**Instructions to follow:** Print, exactly as they stand, the lines from the start of the listing to the line containing "The width and height of the screenshot is (1908, 849).", inclusive.
====================
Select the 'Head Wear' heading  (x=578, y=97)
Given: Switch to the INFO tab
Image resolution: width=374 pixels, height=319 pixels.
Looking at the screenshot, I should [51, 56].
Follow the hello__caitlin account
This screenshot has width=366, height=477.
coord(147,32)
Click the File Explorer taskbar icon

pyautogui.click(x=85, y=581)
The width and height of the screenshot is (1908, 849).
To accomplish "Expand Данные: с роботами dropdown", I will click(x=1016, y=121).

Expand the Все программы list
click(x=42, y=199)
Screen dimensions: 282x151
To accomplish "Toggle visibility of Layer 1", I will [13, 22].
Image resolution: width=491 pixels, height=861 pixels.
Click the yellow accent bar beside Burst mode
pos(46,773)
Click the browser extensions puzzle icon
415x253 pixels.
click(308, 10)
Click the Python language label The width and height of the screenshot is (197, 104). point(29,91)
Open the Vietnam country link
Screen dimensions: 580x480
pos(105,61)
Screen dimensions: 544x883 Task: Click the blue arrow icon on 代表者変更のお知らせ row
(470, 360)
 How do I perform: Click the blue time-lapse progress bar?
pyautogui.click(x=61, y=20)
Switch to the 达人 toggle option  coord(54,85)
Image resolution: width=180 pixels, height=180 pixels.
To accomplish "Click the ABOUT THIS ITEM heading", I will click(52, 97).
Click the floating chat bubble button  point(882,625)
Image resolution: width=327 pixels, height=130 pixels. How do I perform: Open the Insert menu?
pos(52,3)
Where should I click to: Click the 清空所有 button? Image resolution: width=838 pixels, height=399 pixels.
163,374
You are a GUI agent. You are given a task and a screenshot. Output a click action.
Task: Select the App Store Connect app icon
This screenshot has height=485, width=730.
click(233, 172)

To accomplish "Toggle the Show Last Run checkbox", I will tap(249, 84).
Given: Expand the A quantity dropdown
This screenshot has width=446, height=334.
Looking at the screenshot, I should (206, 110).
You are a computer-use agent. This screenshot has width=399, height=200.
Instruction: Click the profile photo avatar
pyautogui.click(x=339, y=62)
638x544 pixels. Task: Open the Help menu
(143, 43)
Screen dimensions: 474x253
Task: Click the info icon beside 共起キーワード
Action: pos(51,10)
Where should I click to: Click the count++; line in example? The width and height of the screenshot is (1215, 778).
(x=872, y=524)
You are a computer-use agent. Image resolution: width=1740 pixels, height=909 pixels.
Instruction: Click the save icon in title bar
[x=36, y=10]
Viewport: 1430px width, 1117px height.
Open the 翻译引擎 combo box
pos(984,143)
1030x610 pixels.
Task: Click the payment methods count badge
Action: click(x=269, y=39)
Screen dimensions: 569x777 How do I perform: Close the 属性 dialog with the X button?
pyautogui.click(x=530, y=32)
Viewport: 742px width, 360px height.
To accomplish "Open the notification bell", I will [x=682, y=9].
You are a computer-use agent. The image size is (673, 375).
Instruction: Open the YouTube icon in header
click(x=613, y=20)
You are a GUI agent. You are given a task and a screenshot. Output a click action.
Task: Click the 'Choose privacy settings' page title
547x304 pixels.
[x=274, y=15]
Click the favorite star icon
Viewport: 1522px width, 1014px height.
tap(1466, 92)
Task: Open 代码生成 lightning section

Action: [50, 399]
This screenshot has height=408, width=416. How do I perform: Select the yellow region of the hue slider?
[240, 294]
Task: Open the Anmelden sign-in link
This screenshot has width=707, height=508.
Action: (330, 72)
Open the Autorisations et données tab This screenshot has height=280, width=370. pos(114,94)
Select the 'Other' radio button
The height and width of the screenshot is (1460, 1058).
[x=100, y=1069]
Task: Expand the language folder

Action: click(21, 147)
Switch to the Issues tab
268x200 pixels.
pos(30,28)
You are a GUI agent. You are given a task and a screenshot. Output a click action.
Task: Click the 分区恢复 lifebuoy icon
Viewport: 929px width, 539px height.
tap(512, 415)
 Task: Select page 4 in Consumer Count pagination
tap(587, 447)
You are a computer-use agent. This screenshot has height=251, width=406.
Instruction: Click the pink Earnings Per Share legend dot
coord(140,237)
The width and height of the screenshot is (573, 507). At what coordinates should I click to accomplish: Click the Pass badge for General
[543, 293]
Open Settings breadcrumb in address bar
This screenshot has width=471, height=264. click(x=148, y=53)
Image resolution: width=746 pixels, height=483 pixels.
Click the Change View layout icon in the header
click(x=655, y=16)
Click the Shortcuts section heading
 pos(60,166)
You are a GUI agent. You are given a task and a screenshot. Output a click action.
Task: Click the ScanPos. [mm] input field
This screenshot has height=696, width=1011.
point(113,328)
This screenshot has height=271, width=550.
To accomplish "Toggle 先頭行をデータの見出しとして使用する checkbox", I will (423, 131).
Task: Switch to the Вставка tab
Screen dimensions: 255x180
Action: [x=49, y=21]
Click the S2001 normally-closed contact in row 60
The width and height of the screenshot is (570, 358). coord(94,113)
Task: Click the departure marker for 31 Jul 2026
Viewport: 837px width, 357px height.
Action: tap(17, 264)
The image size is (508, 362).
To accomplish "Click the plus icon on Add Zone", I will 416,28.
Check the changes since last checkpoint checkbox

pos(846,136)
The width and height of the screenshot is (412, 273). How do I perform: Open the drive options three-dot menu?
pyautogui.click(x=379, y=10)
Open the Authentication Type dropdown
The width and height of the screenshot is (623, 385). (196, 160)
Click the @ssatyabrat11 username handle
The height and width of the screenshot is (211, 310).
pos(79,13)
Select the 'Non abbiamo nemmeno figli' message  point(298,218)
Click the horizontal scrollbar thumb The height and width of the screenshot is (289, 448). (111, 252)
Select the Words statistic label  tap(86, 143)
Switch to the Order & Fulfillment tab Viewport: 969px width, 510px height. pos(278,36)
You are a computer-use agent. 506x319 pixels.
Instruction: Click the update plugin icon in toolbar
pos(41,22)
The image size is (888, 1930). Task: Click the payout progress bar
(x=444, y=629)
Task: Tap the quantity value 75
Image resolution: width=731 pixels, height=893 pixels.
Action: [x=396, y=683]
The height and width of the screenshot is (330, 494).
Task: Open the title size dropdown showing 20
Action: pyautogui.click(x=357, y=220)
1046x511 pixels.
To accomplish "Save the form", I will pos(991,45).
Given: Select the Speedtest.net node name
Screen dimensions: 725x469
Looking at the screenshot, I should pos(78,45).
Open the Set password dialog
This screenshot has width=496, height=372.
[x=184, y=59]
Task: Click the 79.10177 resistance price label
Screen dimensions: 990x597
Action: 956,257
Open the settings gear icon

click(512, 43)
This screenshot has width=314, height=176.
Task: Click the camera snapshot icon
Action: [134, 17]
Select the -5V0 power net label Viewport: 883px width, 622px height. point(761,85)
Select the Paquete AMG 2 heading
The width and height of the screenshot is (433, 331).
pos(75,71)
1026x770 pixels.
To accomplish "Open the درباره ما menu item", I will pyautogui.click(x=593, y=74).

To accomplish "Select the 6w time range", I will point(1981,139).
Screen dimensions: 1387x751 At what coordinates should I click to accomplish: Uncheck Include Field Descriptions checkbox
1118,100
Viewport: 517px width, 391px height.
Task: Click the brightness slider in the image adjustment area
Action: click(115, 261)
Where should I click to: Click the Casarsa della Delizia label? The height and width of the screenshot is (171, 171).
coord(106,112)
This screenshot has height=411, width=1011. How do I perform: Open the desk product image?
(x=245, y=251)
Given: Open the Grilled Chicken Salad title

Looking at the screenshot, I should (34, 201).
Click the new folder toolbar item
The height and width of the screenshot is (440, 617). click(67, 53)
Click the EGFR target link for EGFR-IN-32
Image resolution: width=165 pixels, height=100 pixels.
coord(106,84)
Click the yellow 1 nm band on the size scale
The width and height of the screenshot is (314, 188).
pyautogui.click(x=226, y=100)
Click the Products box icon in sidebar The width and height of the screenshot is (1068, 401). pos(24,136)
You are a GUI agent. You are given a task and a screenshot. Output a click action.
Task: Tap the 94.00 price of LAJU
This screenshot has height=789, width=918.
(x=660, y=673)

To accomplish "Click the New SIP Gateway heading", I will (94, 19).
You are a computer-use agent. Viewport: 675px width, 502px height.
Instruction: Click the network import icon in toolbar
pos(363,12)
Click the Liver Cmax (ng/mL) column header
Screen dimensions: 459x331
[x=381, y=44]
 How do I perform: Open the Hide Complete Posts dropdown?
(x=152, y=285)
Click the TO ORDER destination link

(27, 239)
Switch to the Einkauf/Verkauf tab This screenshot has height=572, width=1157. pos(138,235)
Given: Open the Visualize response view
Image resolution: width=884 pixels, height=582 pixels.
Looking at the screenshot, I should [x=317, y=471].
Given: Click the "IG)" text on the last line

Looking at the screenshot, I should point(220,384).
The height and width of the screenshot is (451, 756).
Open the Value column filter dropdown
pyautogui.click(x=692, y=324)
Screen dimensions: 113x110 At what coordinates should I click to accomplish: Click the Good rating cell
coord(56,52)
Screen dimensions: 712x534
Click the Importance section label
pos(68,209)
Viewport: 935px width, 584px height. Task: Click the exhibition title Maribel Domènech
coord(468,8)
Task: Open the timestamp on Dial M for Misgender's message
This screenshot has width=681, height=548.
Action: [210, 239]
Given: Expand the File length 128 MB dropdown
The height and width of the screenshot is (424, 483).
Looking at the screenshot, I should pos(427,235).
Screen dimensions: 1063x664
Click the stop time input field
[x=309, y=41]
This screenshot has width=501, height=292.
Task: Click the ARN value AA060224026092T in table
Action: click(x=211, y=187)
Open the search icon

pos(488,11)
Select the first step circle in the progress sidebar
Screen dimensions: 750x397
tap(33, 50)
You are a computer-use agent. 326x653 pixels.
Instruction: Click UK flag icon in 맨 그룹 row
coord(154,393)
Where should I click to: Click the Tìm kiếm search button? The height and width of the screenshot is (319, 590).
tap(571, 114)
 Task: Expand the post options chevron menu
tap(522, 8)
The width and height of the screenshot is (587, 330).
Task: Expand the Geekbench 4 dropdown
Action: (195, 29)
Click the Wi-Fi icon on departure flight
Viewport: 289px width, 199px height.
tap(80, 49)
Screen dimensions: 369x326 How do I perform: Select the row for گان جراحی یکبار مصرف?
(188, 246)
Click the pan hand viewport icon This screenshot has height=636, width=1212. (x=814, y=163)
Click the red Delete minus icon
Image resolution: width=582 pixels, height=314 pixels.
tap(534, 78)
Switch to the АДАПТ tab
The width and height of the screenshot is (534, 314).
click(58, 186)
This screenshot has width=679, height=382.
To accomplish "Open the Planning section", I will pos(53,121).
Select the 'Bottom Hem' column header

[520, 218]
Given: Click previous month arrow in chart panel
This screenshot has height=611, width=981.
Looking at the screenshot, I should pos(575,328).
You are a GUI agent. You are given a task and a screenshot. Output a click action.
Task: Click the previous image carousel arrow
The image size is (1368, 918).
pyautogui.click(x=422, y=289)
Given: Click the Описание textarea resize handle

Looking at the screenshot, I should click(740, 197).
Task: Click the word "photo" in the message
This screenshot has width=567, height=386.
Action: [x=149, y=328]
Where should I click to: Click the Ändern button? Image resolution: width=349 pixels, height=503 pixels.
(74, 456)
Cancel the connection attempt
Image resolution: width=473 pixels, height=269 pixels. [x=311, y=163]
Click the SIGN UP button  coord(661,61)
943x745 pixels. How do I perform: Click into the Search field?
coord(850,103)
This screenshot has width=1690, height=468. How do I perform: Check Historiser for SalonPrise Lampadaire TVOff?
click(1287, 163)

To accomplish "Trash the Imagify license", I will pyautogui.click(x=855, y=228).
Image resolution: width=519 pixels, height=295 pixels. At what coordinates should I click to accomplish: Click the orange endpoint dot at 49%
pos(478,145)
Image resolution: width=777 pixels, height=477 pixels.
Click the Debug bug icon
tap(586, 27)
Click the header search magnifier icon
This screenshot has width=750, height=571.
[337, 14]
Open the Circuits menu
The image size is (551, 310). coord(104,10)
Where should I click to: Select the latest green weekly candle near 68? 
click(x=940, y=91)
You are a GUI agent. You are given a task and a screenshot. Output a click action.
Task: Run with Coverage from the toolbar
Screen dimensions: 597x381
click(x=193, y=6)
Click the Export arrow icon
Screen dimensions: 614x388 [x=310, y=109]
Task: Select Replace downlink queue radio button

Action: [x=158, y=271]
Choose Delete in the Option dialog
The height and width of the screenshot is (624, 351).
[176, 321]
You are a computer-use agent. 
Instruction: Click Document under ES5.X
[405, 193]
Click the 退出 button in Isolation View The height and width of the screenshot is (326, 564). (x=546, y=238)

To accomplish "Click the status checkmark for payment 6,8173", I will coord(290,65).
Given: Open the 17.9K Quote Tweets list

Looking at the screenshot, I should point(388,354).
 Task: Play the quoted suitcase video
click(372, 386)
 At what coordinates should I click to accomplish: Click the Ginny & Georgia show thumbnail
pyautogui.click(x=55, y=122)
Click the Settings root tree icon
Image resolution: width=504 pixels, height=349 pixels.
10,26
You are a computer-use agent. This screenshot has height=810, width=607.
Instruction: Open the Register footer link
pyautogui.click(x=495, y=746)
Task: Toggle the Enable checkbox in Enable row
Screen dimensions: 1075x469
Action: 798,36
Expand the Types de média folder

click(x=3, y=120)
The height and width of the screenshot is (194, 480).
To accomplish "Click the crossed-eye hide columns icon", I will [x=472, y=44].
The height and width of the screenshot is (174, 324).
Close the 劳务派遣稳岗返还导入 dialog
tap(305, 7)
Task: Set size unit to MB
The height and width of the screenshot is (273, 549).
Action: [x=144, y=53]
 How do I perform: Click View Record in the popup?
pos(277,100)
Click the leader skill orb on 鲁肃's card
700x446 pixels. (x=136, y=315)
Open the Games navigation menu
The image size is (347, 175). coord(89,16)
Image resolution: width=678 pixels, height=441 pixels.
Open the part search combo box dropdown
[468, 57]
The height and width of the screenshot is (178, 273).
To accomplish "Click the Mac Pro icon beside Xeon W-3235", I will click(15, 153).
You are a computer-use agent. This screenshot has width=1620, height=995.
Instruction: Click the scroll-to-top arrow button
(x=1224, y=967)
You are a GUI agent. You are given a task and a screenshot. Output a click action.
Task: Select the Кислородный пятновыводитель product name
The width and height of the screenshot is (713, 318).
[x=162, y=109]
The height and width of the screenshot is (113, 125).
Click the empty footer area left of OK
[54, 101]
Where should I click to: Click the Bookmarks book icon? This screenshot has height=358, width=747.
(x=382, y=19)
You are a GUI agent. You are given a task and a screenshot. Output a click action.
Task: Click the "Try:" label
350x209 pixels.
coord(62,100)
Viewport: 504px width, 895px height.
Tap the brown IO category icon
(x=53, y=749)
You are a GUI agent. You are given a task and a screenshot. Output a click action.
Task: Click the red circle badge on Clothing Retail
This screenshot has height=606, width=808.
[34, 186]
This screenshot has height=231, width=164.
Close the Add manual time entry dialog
====================
**Exercise output:**
Select the 'Head Wear' heading  (x=578, y=97)
Given: Switch to the INFO tab
Image resolution: width=374 pixels, height=319 pixels.
Looking at the screenshot, I should [51, 56].
Follow the hello__caitlin account
This screenshot has width=366, height=477.
coord(147,32)
Click the File Explorer taskbar icon

pyautogui.click(x=85, y=581)
The width and height of the screenshot is (1908, 849).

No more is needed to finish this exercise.